Forest of Dean & Wye Valley

Modern Times- the Dinosaur column

In Dinosaur on October 21, 2010 at 2:42 pm

Back from the land of the maple leaf

I’ve just returned from taking time out in the land of the beaver and maple leaf. Yes, Canada’s been calling me across the pond yet again.

For those who’re interested in the political set-up of this vast and sprawling country, Canada also has a Tory Prime Minister – and, like in the UK, he heads a minority government. But unlike here, he hasn’t formed a coalition. Instead he relies on the divisions between the opposition parties to remain in power.

The opposition consists of the Canadian Liberal Party, the left-wing New Democrats (the NDP) – and the Bloc Quebecois, who naturally enough represent the separatist elements in the province of Quebec, and thus have their own particular agenda.

Canada’s Prime Minister is one Stephen Harper – and as far as I know he’s no relation to Mark, our own MP here in the Forest. Indeed, the Canadian PM rose through the ranks of the redneck right in the province of Alberta – though I’m sure that he likes to think that he’s matured somewhat since those days.

Whilst I was there, the main political debate seemed to be centred on whether to scrap the “long gun register”. Harper and his party were keen to get rid of the legal requirement for folk to register any rifle or shotgun in their possession. When it came to the vote, he was narrowly defeated.

Somehow I couldn’t quite grasp what all the fuss was about. I don’t own a gun of any sort – and neither does any one else I know. I thought that was just for the gun-happy lobby in the USA. And anyway in Canada, anyone who really really wants a gun has to get a certificate, covering such points as why they want a firearm and whether they’re capable of using it without endangering anyone (apart, perhaps, from some hapless moose). No, I think it’s just the inner redneck emerging in Harper and his supporters.

Stimulating?

I was however interested to note that rather than tackling the recession through cutting everything that’s not nailed to the ground, the Canadian Conservatives launched what they call a stimulus package of public spending to try to re-energize the economy. Canada hasn’t suffered quite as much as some countries from the recession – though it’s all relative, I suppose.
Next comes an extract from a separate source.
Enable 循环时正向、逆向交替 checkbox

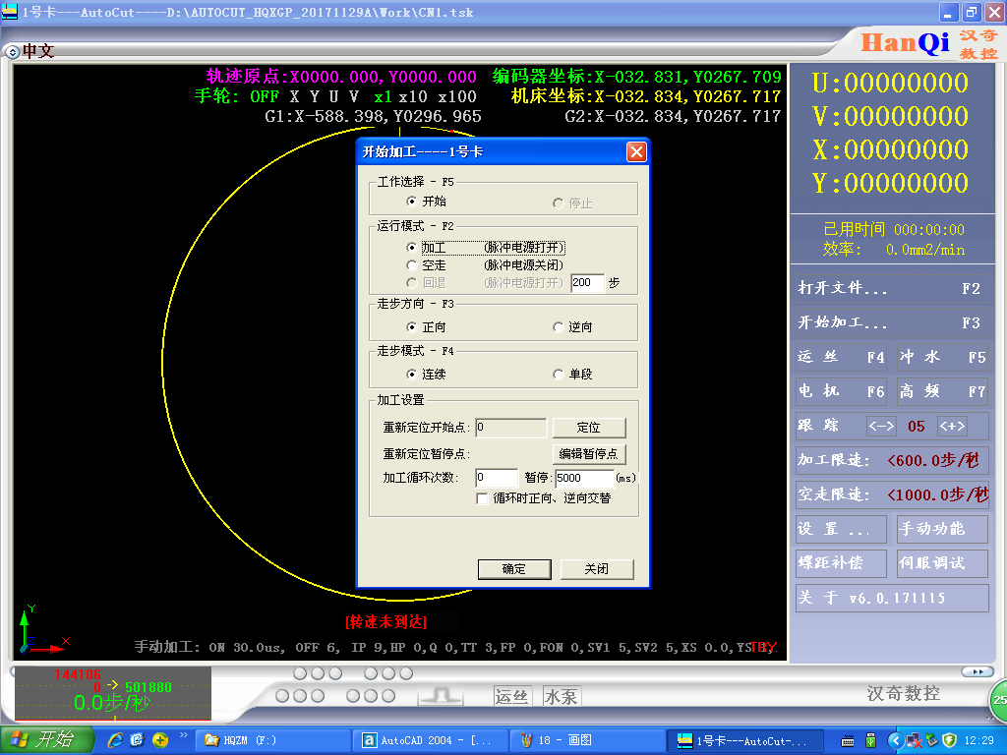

But Harper has now announced that his stimulus package will end next year. It’s done its job, he says, and from 2011 the Canadian economy will have to stand on its own feet. The opposition, of course, aren’t happy. They think it will expose the country to the danger of a “double dip” recession – particularly as it’s so reliant on trade with its neighbour the USA these days. Me, I’m no economist, but I think they may be right.

Oil for the taking?

The debate over the havoc caused by the exploitation of Alberta’s oil tar sands has been covered several times in the Clarion. And whilst I was in Canada CBC television also gave it major coverage. The Canadian born film director, James Cameron, had, it seemed, decided to travel to the site to see for himself.

Cameron likes to see himself as an environmentalist, and he concluded that the oil companies really needed to clean up their act before any further exploitation could be regarded as acceptable. He also denounced the way in which the rights of First Nation people living in the area had been brushed aside in the scramble to exploit the oil tar reserves.

I was also interested to see some prominence given to the decision by the Co-operative Bank here in Britain to give backing to those First Nation tribal chiefs who are trying to sue the oil industry and the province over the conditions under which their people are now forced to live.

Incidentally, the USA oil industry is strongly represented amongst those exploiting the tar sands – and America now gets over half its oil from Canada. Its representatives strongly resent anyone who tries to interfere with their “right” to get its oil from Canada. After all, declared one Republican senator, its only wilderness territory up there, so who cares?